Darf man Patient:innen einen Aufpreis berechnen, wenn in einer Praxis neue, teure Geräte eingesetzt werden, die von der OKP nicht bezahlt werden? Oder dürfen Physiotherapeut:innen zusätzliche Sitzungen abrechnen, um die Kosten damit auszugleichen?
Auch dies ist nicht möglich und zudem illegal. Es gilt der Tarifschutz gemäss Art. 44 KVG: «Die Leistungserbringer müssen sich an die vertraglich oder behördlich festgelegten Tarife und Preise halten und dürfen für Leistungen nach diesem Gesetz keine weitergehenden Vergütungen berechnen (Tarifschutz).» Bei jeder Behandlung, die über die Versicherung abgerechnet wird, darf somit kein weitere Zuschlag erhoben werden, selbst wenn die Patient:innen damit einverstanden wären.

Gut zu wissen

Tarifschutz bedeutet, dass Physiotherapeut:innen keine zusätzlichen Kosten für Leistungen der obligatorischen Grundversicherung verrechnen dürfen – selbst wenn Patient:innen diese freiwillig zahlen würden.

Gibt es also gar keine Möglichkeiten, modernere Infrastruktur oder bessere Abschlüsse (Zusatz- oder Weiterbildungen) in die Tarife einfliessen zu lassen?

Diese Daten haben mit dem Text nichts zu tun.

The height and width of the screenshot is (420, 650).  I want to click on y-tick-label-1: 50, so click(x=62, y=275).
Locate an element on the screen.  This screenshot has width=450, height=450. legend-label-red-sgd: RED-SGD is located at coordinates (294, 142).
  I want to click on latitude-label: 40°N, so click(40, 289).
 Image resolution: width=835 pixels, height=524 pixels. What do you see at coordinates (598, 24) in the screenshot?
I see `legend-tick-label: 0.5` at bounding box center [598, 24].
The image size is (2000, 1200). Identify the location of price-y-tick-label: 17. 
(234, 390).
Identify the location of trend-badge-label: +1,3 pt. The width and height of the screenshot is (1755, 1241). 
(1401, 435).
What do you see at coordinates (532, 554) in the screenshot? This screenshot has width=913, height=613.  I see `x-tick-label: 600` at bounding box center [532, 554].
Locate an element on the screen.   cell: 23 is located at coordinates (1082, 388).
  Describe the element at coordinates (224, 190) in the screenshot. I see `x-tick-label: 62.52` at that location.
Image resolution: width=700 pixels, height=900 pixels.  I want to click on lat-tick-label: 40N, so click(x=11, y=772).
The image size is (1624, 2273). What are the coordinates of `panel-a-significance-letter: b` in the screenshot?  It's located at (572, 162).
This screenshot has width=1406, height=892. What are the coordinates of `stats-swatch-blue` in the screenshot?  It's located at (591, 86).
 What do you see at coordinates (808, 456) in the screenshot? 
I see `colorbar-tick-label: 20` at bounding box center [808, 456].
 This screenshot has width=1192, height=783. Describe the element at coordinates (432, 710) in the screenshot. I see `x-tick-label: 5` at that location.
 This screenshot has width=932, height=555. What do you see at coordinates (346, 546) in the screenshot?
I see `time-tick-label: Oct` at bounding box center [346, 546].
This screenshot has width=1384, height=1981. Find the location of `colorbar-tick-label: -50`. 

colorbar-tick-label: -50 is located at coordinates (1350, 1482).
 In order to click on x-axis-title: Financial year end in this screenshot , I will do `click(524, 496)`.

Doch! Einerseits ist Physioswiss bestrebt, die Wirksamkeit moderner Methoden und Therapieansätze nachzuweisen und damit die Grundlage zu schaffen, dass die Kosten WZW-konform tarifiert werden können. Andererseits passt sich Physioswiss der Entwicklung in der Physiotherapie an und berücksichtigt die Kosten für moderne Behandlungsmethoden im allgemeinen Kostenmodell. So wird anerkannt, dass die Anschaffungskosten für Behandlungsmaterial durch modernere Methoden gestiegen sind, wovon alle Therapeut:innen profitieren. Dank der «KoDa-Studie» kann Physioswiss aufzeigen, wie die aktuelle Situation in den Praxen (Ist-Zustand) aussieht und die dafür entstanden Kosten in das Kostenmodell zur Tarifstruktur einfliessen lassen..

Auch die Einführung von Dignitäten ist nicht grundsätzlich ausgeschlossen. Allerdings braucht dies eine lange Vorlaufzeit mit Einbezug von Expert:innen, Gesundheitsexpert:innen und unseren Mitgliedern, um allen Bedürfnissen gerecht zu werden. Im Rahmen der aktuellen Tarifstruktur-Erneuerung wird dies nicht möglich sein.